When the Auger 90 data are compared to the second survey, the low impedance area is no longer present. The two surveys were placed into a single grid, referenced to the seafloor, and balanced using a matching filter across the seafloor reflector and overburden section, but not including the SWF sands. The increase in acoustic impedance appears only to the south of Garden Banks block 515 No. 2, even though the sand and pressure variations related to the SWF event would also extend to the north. Using the laboratory measurements on the expelled sand, the acoustic impedance change can be related to a 1 p.u. average porosity loss.
To scale the size of the SWF event, the quantity of expelled brine is a suitable measure. However, there has been no practical way to measure these flows. The minimum quantity (with error bars of at least 30%) of expelled brine is estimated from the porosity change from seismic in S1 and S2. From 220 ft of net sand, average compaction of 1.7 ft and 12.6 MMcf of brine expelled would be expected. More brine may flow from areas that did not undergo detectable porosity loss.
Porosity change
Mass balance reconciliation of the Ozona No. 2 SWF event with the seismic and ROV observations is ongoing. Preliminary calculations show that porosity loss in the S1 and S2 sands are critical to both the magnitude and duration of the SWFG event. The comparison of the two seismic surveys suggests such a porosity change occurs at distances up to 3,000 ft from the Ozona No. 2 well. However, the laboratory data do not show significant porosity variation with effective stress variation of 100 psi.
Other research also casts doubt on the quantity of sand that would be expelled by a SWF sand at a depth greater than 1,000 ft below mudline and overpressures of 120-150 psi.
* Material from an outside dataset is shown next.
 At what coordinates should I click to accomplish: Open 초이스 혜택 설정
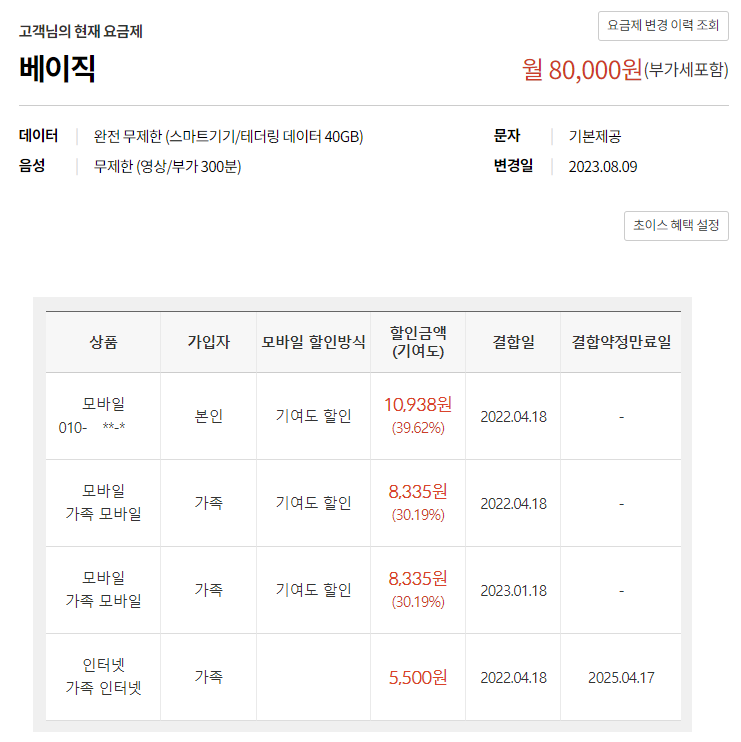coord(676,226)
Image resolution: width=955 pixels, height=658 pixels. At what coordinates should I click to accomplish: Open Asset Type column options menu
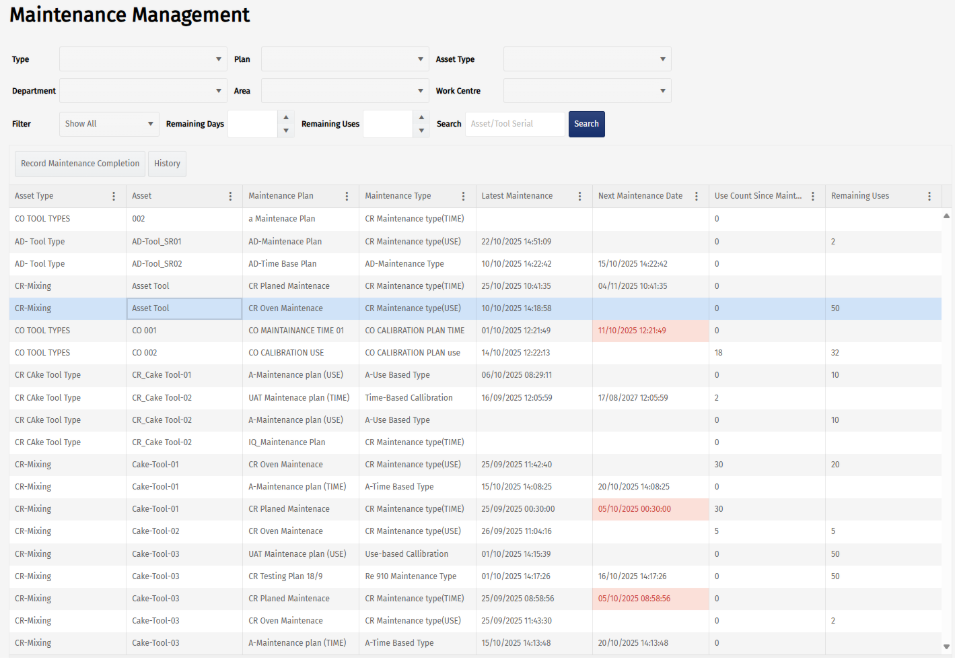coord(114,196)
On a seismic section connecting the Ozona No. 1 and No. 2 wells, a shallow slump between 1,500 and 1,600 millisecond is visible. If a slump in S1 and S2 were induced, porosity losses under critical stress (shear failure, in this case associated with large shear strain) could explain both elevated pore pressure allowing sand expulsion and the seismic response (porosity loss).
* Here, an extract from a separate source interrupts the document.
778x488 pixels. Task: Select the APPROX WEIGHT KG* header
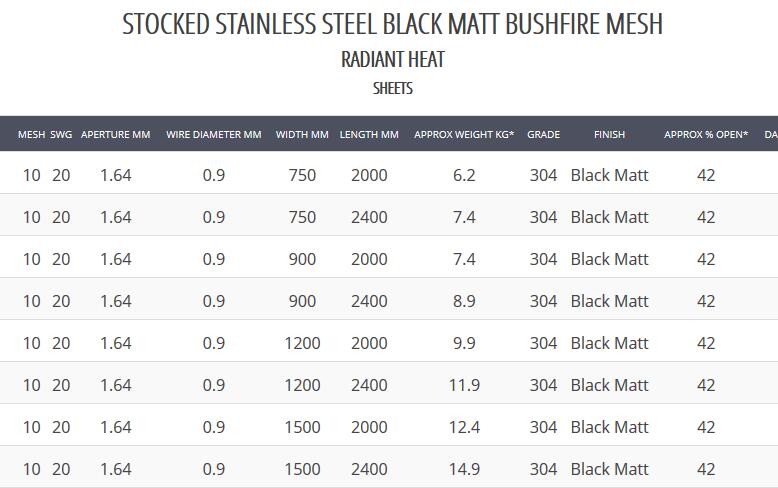pos(464,134)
A hypothetical scenario concerning porosity loss of 5 p.u. due to slumping into the annular volume occurs around the well between the times A and B were developed. A pressure increase related to sudden loss of sand porosity triggers, or possibly reactivates, dip-oriented slumping between times B and C. Porosity loss of 1 p.u. within the slumping sand further elevates pore pressure, and the full SWF event is underway.
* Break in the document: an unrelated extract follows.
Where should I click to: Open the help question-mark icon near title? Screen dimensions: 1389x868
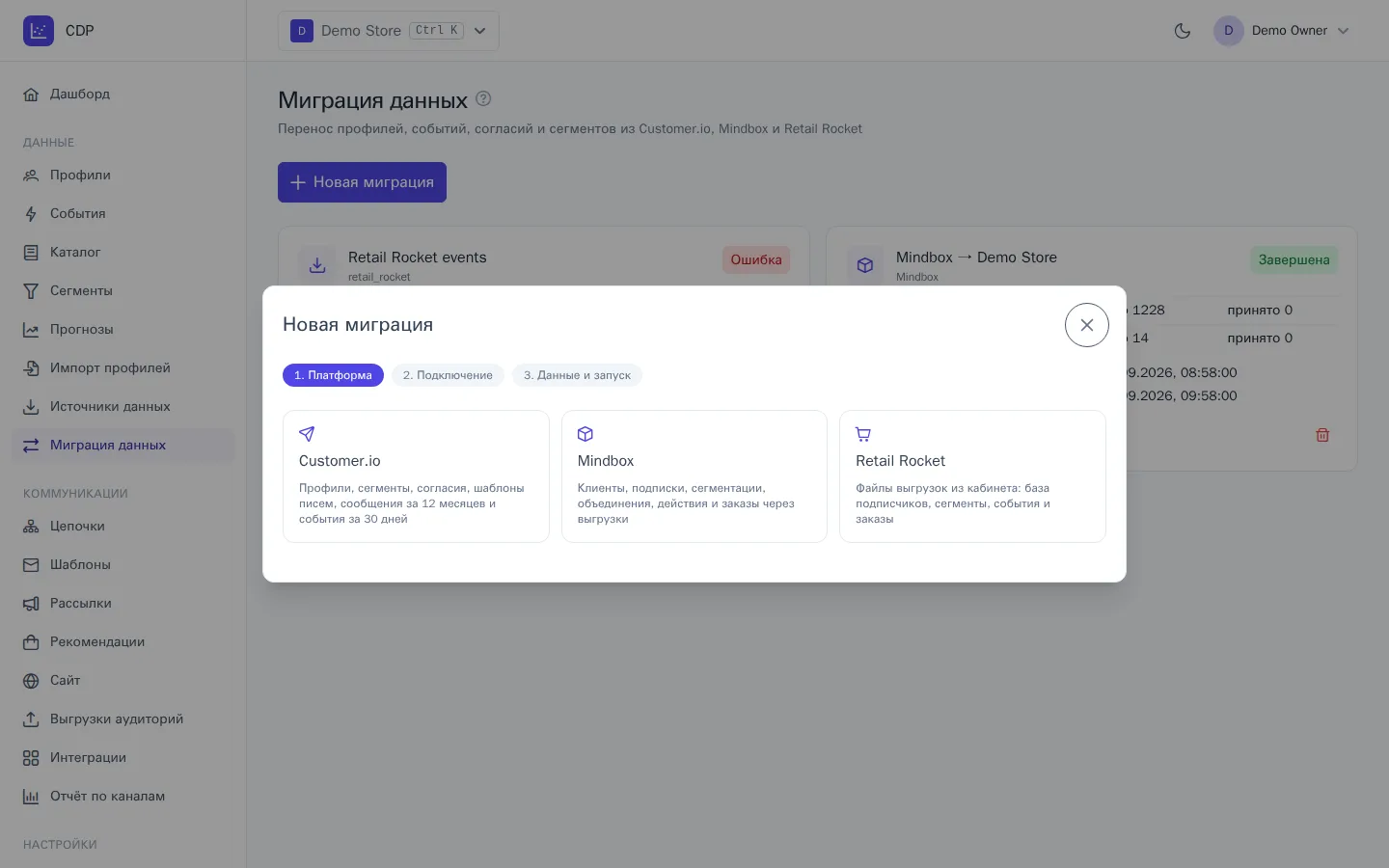coord(484,98)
When an extensive slump occurs within a sand that exists in pressure isolation, a feedback process develops that explains the duration of SWFG events. Geopressures related to compaction disequilibrum are transient, requiring ongoing porosity loss as fluid escapes over geologic time.
It has been a challenge to explain the persistence of SWFG events, but placing the porosity loss within the sand section rather than the bounding shale section is a possible explanation that bears further examination.
Editor’s Note:This is a summary of the SPE 90980 paper presented at the 2004 SPE-ATCE.